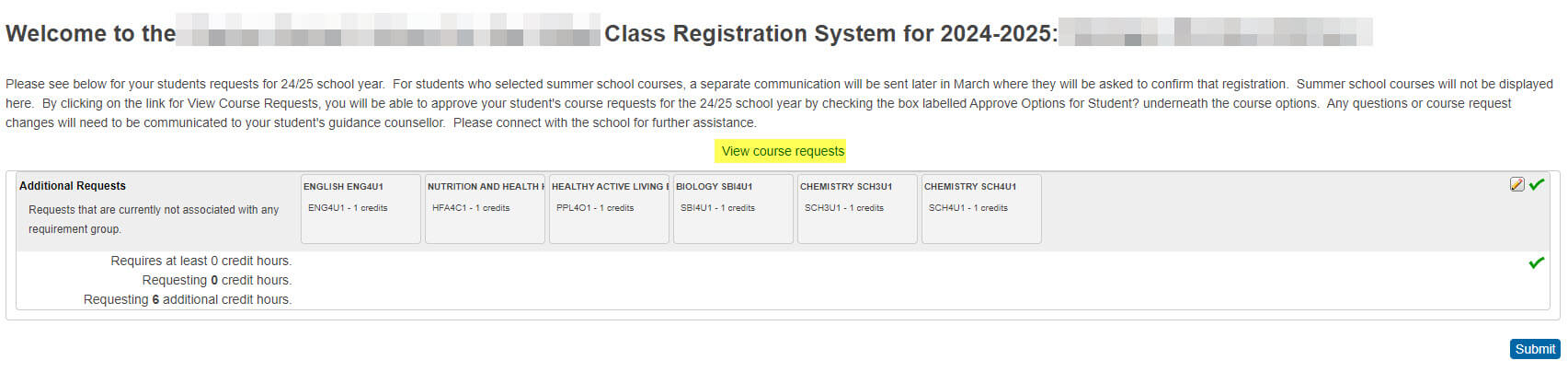Select the HEALTHY ACTIVE LIVING course card
The height and width of the screenshot is (372, 1568).
click(609, 209)
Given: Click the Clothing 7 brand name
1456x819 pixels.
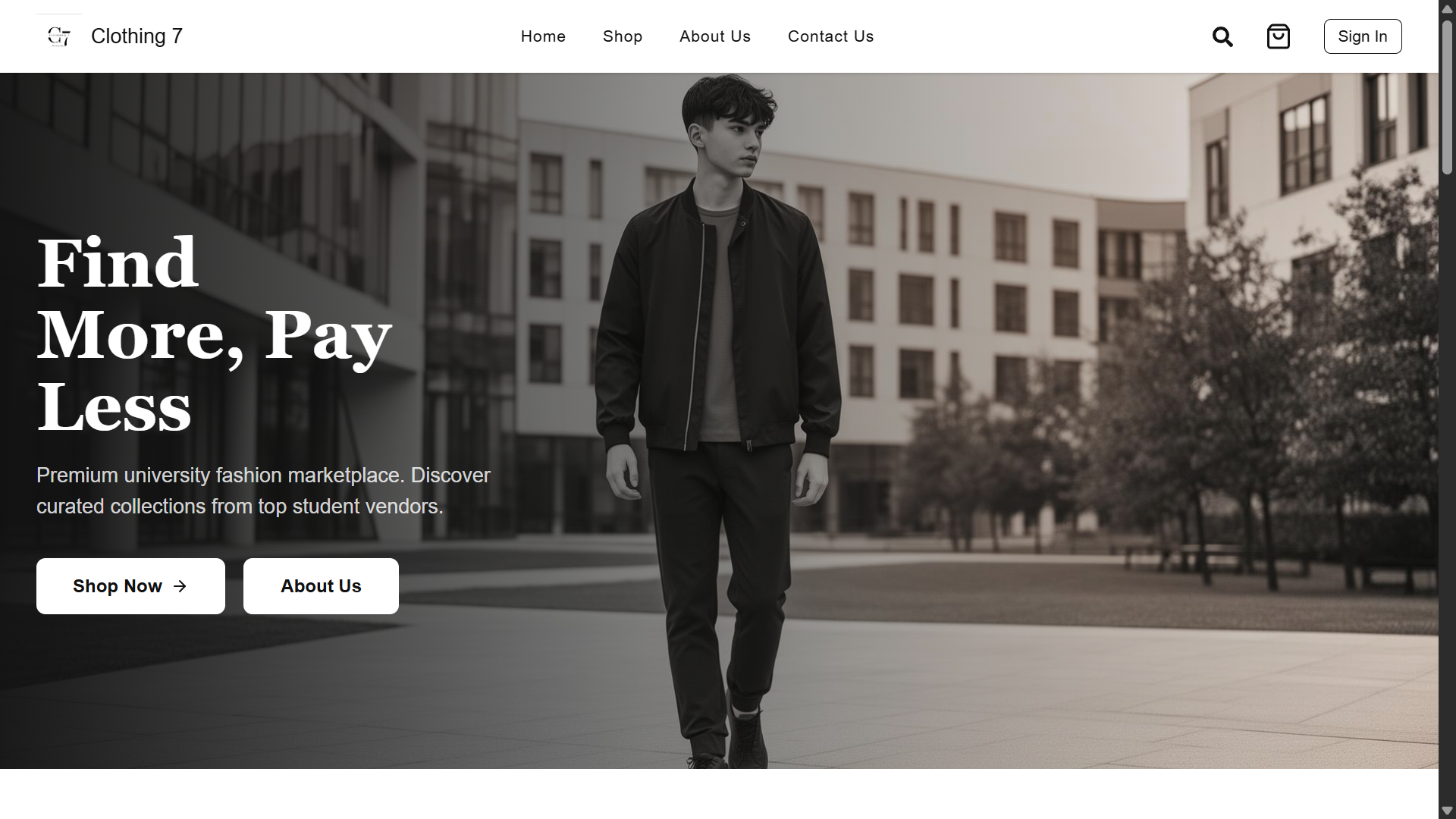Looking at the screenshot, I should pyautogui.click(x=136, y=36).
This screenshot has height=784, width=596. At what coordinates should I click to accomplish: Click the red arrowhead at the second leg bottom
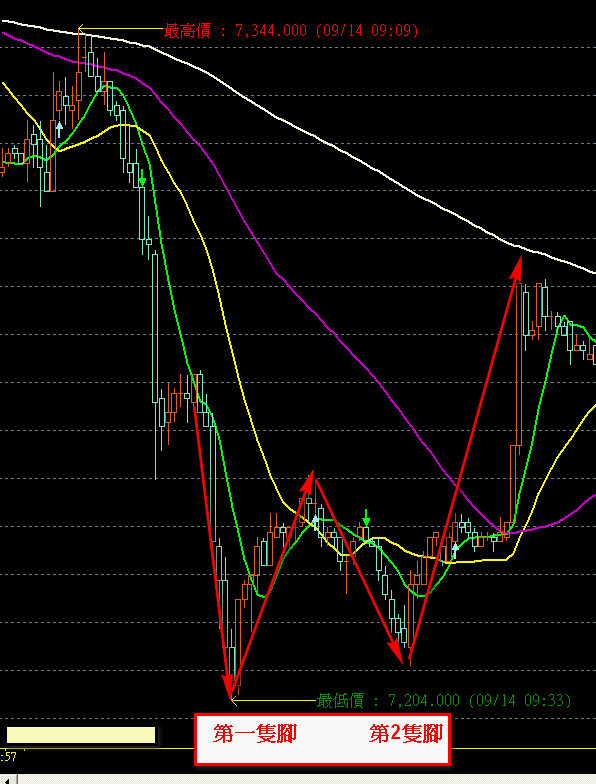396,651

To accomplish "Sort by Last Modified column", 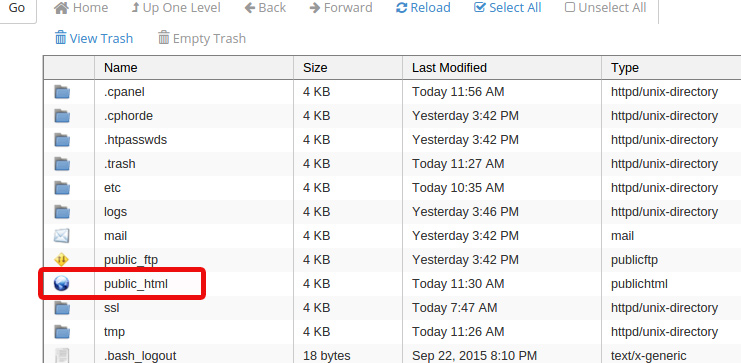I will click(x=449, y=68).
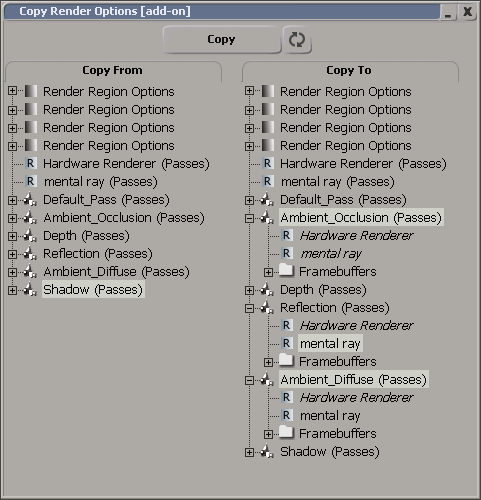The height and width of the screenshot is (500, 481).
Task: Click the Framebuffers folder icon under Reflection
Action: coord(287,361)
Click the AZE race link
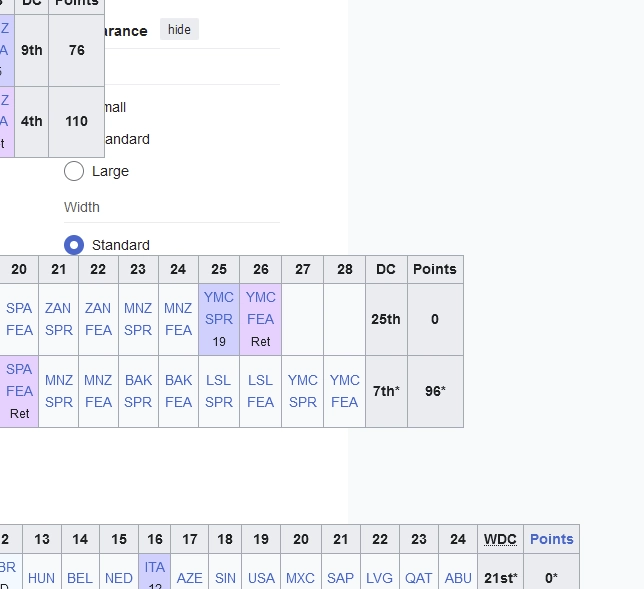The image size is (644, 589). (x=189, y=578)
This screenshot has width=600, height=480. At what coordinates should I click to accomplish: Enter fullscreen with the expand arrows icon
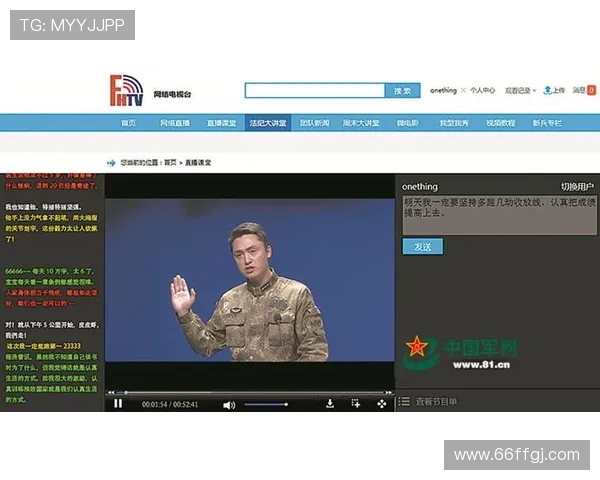pos(381,404)
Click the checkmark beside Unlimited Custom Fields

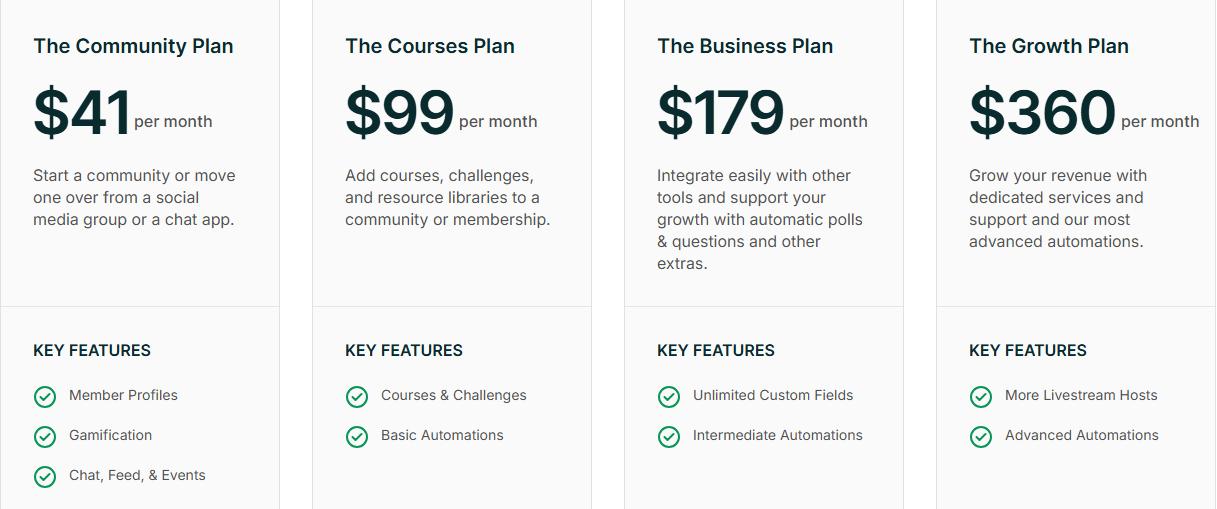[669, 397]
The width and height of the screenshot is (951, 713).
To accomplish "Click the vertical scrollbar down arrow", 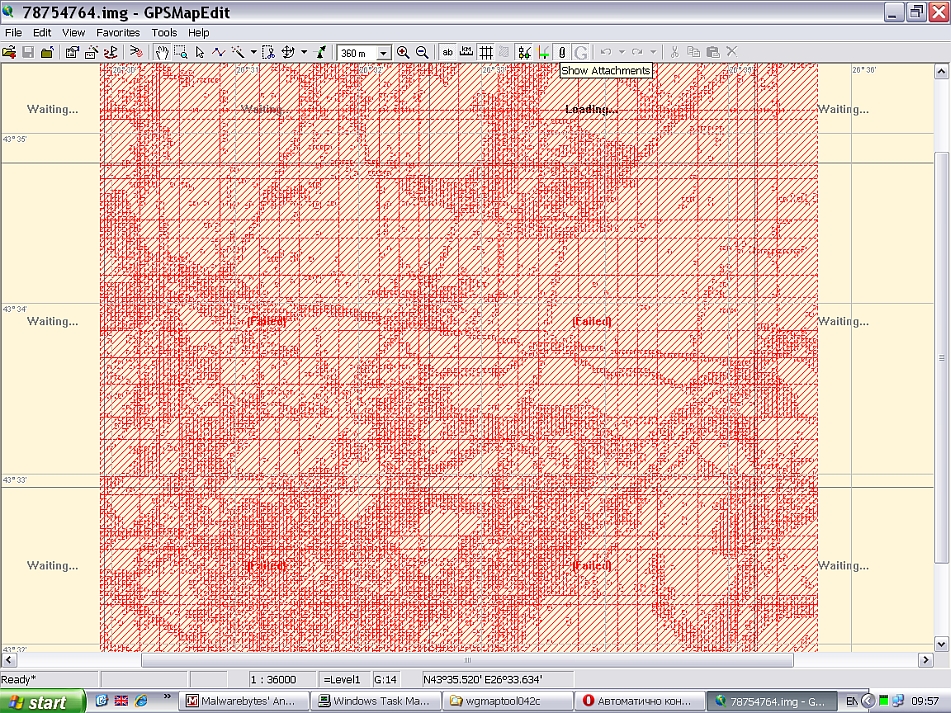I will pyautogui.click(x=942, y=645).
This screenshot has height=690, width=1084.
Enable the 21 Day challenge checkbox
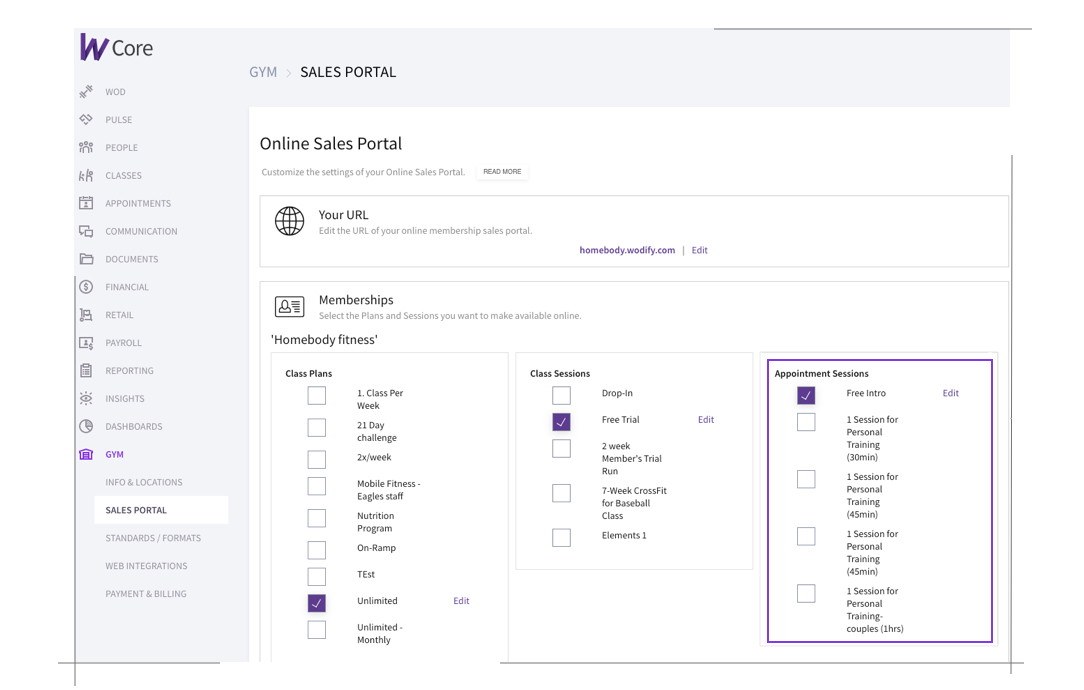coord(317,427)
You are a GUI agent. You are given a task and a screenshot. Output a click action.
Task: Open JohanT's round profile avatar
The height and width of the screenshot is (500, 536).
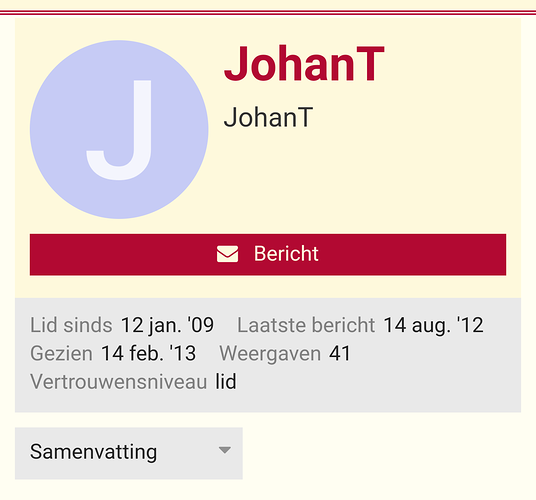(x=119, y=130)
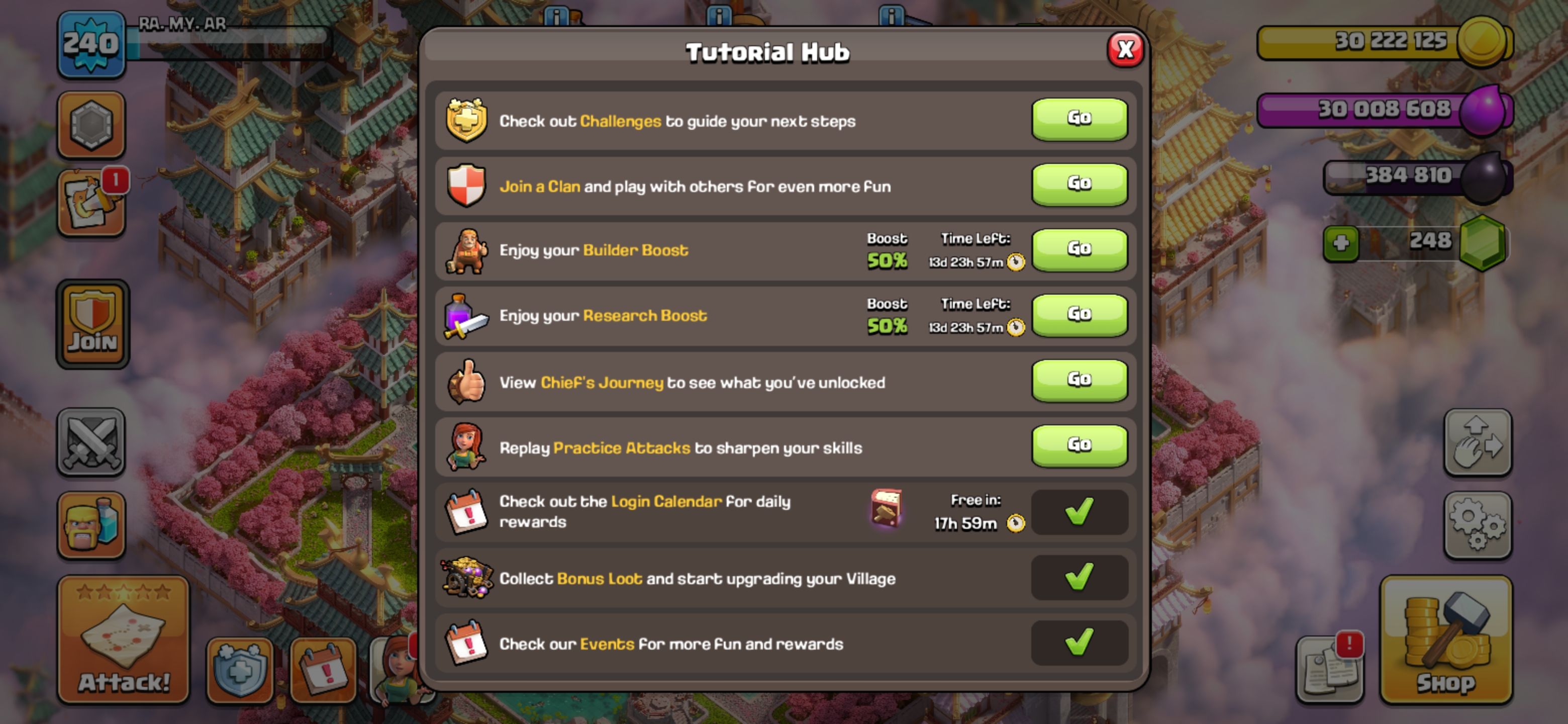Open the settings gears icon
The image size is (1568, 724).
point(1478,525)
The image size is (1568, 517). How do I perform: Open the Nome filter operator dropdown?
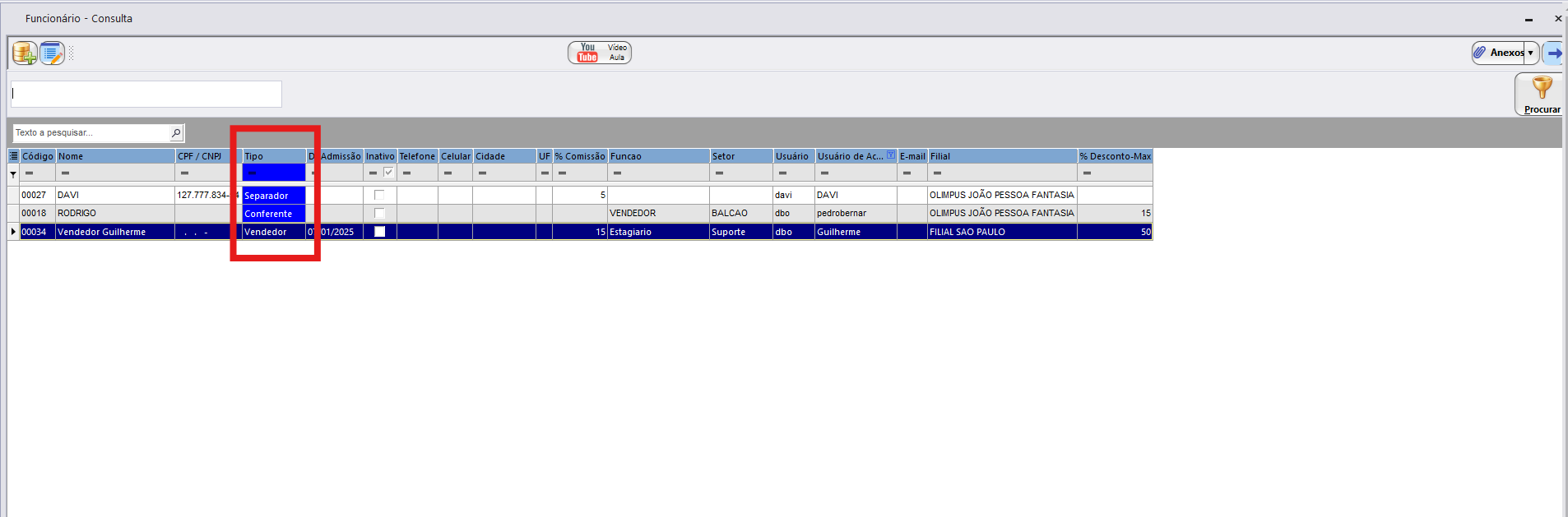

- [Aim of the exercise]:
For this exercise, output only the lines from the one bearing "Task: Open JohanT's round profile avatar" to the end of the material above, exactly as written, with pictures left out.

- [Your solution]:
Task: Open JohanT's round profile avatar
The height and width of the screenshot is (500, 536).
(x=119, y=130)
Open the settings gears icon
The image size is (1568, 724).
point(1478,525)
The image size is (1568, 517). How do I perform: Open the Nome filter operator dropdown?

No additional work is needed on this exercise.